Of course, it’s not always the crooked government official looking to trade free money for your bank account number. It might be a missionary, a person of God, looking to trade free money for your bank account number.

Or it could be an e-mail with a photo of some totally hot woman attached. She loves you, wants to be with you, have like, 10 million of your babies — but first she needs some cash to get out of a jam.

Then there’s the kindly, principled hitman — my doctor actually called the cops on this one. He wants you to know that your “close friend” took a contract out on your life. But he’s been watching you, and since you’re a decent guy, he’ll agree to not kill you — for a nominal charge.

The angles differ, but all go for the unguarded emotional jugular.

So now it’s puppies. Cute, adorable, smoochie-woochie-whose-a-good-baby-yes-you-are! puppies. Some contend this latest version is perhaps the most heartless because it plays to good samaritans instead of greedy bastards. Actually, like all the 419 variants, it preys on the cognitive dissonant.

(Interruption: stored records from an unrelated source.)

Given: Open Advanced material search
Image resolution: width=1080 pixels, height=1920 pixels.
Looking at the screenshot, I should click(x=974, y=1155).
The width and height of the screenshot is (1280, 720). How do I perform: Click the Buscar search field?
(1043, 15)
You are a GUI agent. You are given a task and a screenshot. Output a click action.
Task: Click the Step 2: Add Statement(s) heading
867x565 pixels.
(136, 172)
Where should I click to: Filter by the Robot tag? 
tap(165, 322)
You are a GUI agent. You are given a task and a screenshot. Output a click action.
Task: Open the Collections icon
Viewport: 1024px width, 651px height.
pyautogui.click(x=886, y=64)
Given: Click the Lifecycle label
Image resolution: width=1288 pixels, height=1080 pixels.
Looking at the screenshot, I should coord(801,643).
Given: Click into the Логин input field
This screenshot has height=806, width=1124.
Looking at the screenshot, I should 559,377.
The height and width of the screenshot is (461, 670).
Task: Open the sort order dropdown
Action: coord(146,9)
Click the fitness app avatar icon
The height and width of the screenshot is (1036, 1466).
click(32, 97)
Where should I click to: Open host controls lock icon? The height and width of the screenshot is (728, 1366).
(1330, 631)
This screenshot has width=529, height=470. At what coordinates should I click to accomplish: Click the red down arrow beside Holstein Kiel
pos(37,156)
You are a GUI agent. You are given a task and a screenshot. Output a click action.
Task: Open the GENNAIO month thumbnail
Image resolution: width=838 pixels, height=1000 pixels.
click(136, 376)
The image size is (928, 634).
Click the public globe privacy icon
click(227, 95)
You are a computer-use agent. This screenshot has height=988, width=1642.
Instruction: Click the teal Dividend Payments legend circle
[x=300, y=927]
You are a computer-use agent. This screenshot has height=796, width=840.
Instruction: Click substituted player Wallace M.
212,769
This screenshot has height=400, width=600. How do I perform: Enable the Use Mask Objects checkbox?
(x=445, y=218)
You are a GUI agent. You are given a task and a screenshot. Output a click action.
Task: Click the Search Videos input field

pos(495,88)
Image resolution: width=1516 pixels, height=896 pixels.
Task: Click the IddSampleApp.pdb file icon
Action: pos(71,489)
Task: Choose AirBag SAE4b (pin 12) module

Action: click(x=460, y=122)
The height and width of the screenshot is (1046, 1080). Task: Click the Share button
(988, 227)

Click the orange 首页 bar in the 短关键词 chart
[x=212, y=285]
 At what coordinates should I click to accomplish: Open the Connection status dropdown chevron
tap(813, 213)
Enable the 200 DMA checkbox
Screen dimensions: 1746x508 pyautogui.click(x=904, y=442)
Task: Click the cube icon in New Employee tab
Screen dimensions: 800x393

“I'm still going to put some serious blame on those who get taken,” wrote one poster in a forum discussing the new-fangled doggie bait. “If they wanted to help a dog, the local SPCA (in the US) has plenty of dogs that need homes. And they don't need thousands of dollars to get to your door — just wander over and pick one out for the price of immunizations and neutering.”

True that. Animals are sent over the Rainbow Bridge every day in our own neighborhood animal shelters. But often, it isn’t until a particular doe-eyed furbaby is highlighted by the media as the “Pet of the Week” or as the victim of horrible neglect or abuse that people pour out of the woodwork wanting to be that famous darling’s new “forever home.” Then there’s the thing about buying from breeders, but that’s a whole other “Oprah.”

The notoriously unsympathetic Internet has extra-bitter venom reserved for those anonymous chumps who fall for this or any other 419 scam. The stupid and greedy deserve whatever they get, right?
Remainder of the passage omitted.